We also save the directed graph containing all the transmission trees from the simulaton:

In [13]:
# Construct a new graph using only the transmission (infection) data
T = nx.DiGraph(infections)

with open(path.join(data_folder, 'transmission-tree.pickle'), 'wb') as f:
    pickle.dump(T, f)

## Getting the largest connected subgraph

We will conduct the network analyses on the largest connected subgraph in the network, we cand find it using the code in the following cell. We don't save the subgraph yet becasue we will add some properties to the nodes later on.

In [14]:
# If the Graph has more than one component, this will return False:
print("Network is connected", nx.is_connected(G))

components = nx.connected_components(G)

subgraphs = [G.subgraph(c) for c in components]
for sg in subgraphs:
    print(len(sg.nodes()), len(sg.edges()))

# Calculate the largest connected component subgraph:
G = sorted(subgraphs, key=lambda x: len(x))[-1]

degrees = [degree for node, degree in G.degree()]
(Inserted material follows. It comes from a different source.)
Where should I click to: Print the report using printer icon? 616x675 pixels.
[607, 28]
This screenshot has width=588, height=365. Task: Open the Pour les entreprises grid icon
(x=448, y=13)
Network is connected False
396 1378
3 2
2 1
2 1


## Animation of network spread on network

If we save the states of all nodes during the simulation at a give interval, we can then use those states to color the nodes in an animaton that is generated in the network properties notebook.

In [15]:
# Generate the state of all nodes in G for each frame of the animation

if obs_date0 and obs_date1:
    tmin = datetime.timestamp(obs_date0)
    tmax = datetime.timestamp(obs_date1)
else:
    tmin = min_time
    tmax = max_time
    
t = tmin
frame = 0
all_state = []
tstate = None
print('Calculating the state of each animation frame...')
while t <= tmax:
    t0 = t
    t += time_delta_sec
    td = datetime.fromtimestamp(t, tz=timezone)
    print(frame, end=' ')
    
    # We want to include contact and infection events that either started or ended between t0 and t
    condition = ((t0 < events['event_start']) & (events['event_start'] <= t)) | ((t0 < events['time']) & (events['time'] <= t))
    tevents = events[condition]
    tstate = get_node_state(user_index, tevents, tstate, p2pToId, data_format, print_data_warnings)

    fstate = [tstate[idx] for idx in list(G.nodes())]
    all_state.append(fstate)
    frame += 1
print('\nDone')

print(f'Calculated states for {len(all_state)} frames')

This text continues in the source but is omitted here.